Contexte difficile pour le Parti libéralLes inquiétudes des libéraux face au leadership de leur chef ne datent pas d’hier. En plus des chiffres qui stagnent dans les sondages nationaux depuis plus d’un an, le Parti libéral du Canada perdu de nombreux joueurs importants depuis les dernières semaines. Quatre ministres ont récemment annoncé qu’ils ne se représenteront pas aux prochaines élections.
L’ancien ministre des Transports, Pablo Rodriguez, a aussi quitté le caucus pour siéger comme député indépendant en attendant de pouvoir se porter candidat à la direction du Parti libéral du Québec.
Le jour de la rentrée parlementaire à Ottawa, les libéraux ont aussi perdu la circonscription montréalaise de LaSalle-Émard-Verdun aux mains du Bloc québécois. Il s’agissait d’un deuxième revers important pour le chef libéral, après sa défaite aux mains des conservateurs dans un autre bastion libéral, celui de Toronto-St. Paul’s, lors de l’élection partielle précédente, en juin. Malgré ces défaites, M. Trudeau a assuré qu’il avait l’intention de rester chef de son parti.
La semaine dernière, le Parti libéral du Canada a annoncé qu’il avait choisi un remplaçant au poste de directeur de la campagne nationale, après la démission de Jeremy Broadhurst en septembre. Il s’agit d’Andrew Bevan, qui était depuis l’an dernier le chef de cabinet de la vice-première ministre et ministre des Finances, Chrystia Freeland.
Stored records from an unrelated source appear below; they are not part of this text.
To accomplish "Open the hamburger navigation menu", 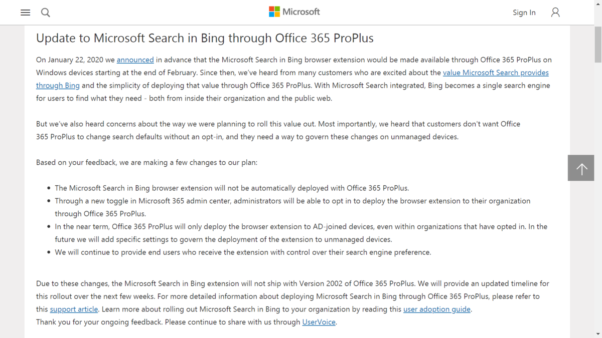I will [x=25, y=13].
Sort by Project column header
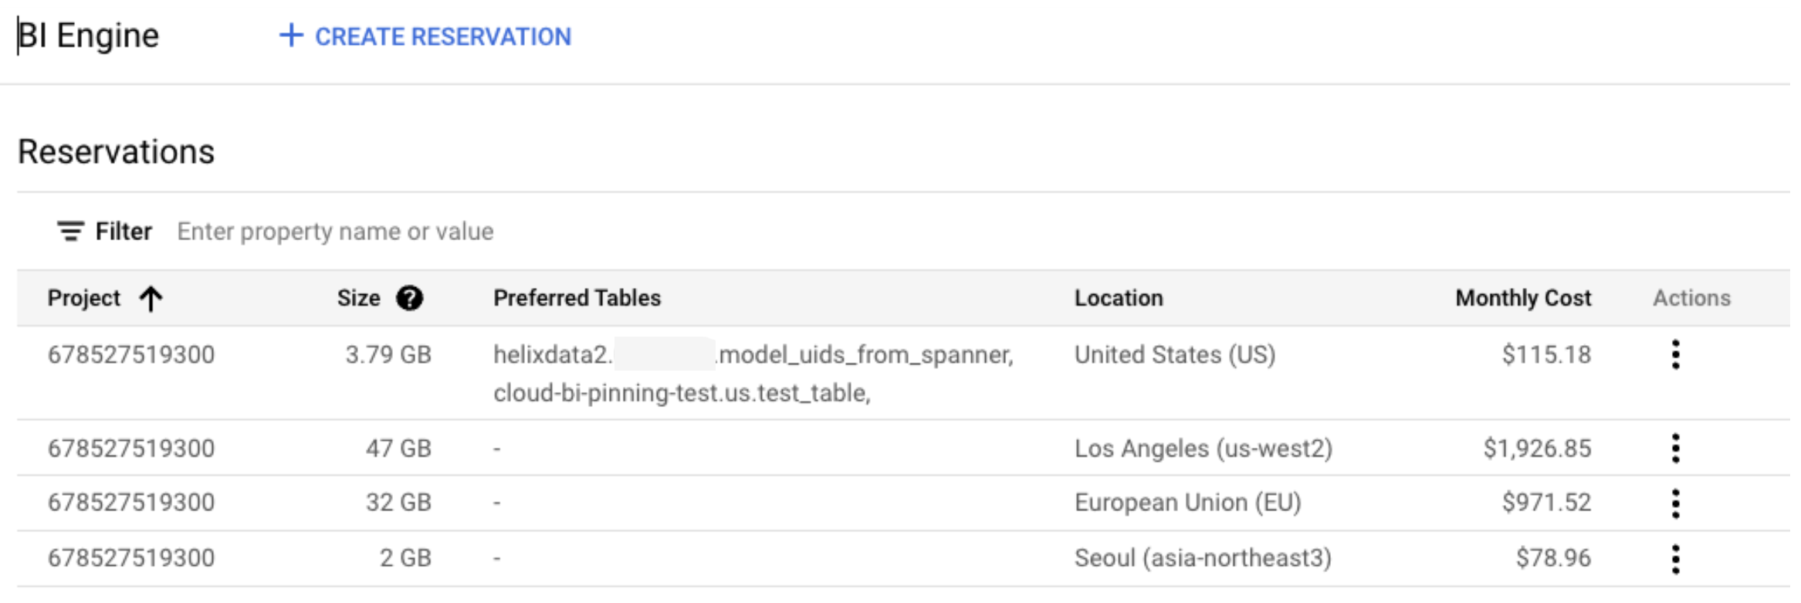Viewport: 1801px width, 603px height. (84, 298)
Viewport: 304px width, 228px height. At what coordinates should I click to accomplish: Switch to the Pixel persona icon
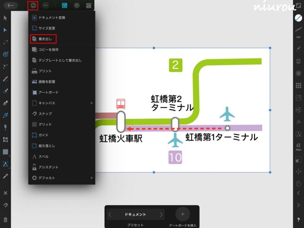pos(77,5)
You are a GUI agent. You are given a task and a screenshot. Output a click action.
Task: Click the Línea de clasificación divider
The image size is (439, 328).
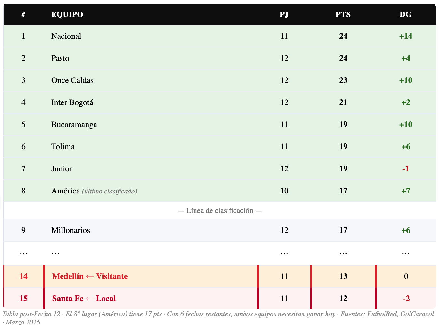220,211
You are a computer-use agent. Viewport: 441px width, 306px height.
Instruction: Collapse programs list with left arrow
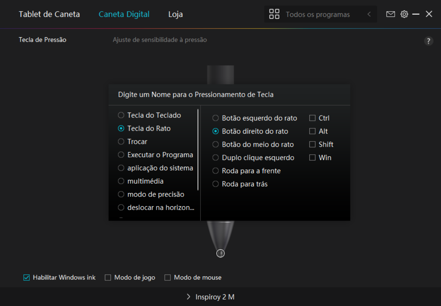tap(369, 14)
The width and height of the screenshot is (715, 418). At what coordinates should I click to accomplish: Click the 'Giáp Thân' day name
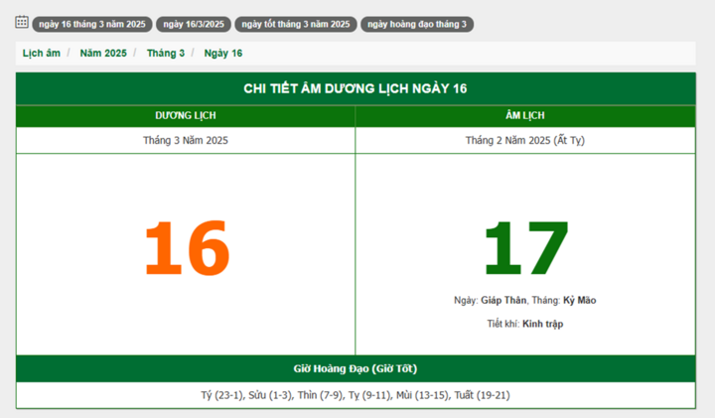[x=503, y=300]
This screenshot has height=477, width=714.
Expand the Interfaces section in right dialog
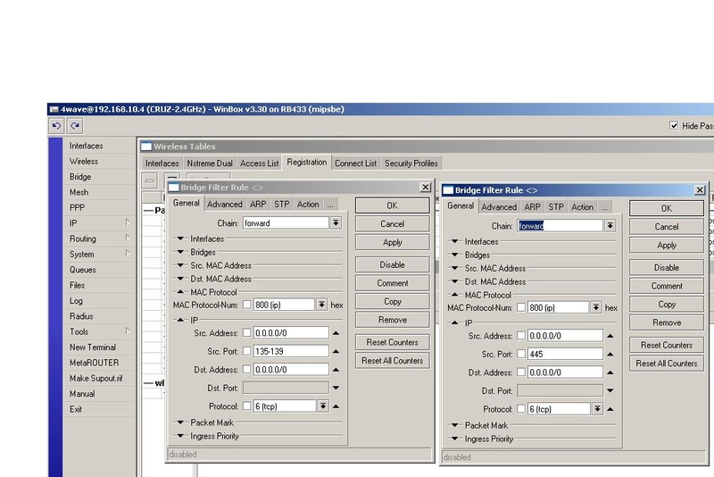click(x=455, y=242)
Les conservateurs de Pierre Poilievre ont actuellement une vingtaine de points d’avance sur les libéraux dans tous les sondages, laissant présager un raz-de-marée conservateur aux prochaines élections.
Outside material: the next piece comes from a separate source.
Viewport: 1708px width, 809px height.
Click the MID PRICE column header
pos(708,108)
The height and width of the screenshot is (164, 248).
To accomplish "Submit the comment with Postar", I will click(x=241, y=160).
Si une élection avait lieu aujourd’hui, 43 % des électeurs voteraient pour les conservateurs, tandis que 22 % voteraient pour les libéraux, et 19 %, pour le NPD, selon le plus récent sondage de la firme Abacus. Le Bloc québécois obtiendrait 36 % des voix au Québec (pour un total de 8 % des voix au Canada).
Un « super-bâillon » pour débloquer le Parlement ?Alors qu’il ne reste qu’une semaine avant l’échéance du 29 octobre du Bloc québécois, le chef Yves-François Blanchet demande aux libéraux de procéder à un « super-bâillon » pour faire passer les législations auxquelles il tient dans les temps.
Cette « super » motion proposerait notamment d’accélérer le processus d’adoption des deux projets de loi demandés par les bloquistes et permettrait la tenue d’un vote sur la motion de privilège des conservateurs qui paralyse les travaux en Chambre depuis 11 jours.
Pour le moment, les libéraux ne semblent toutefois pas prendre de mesures en ce sens, a indiqué M. Blanchet.
Le chef bloquiste maintient la date butoir du 29 octobre, après laquelle il commencera à discuter avec les partis d’opposition en vue de faire tomber le gouvernement.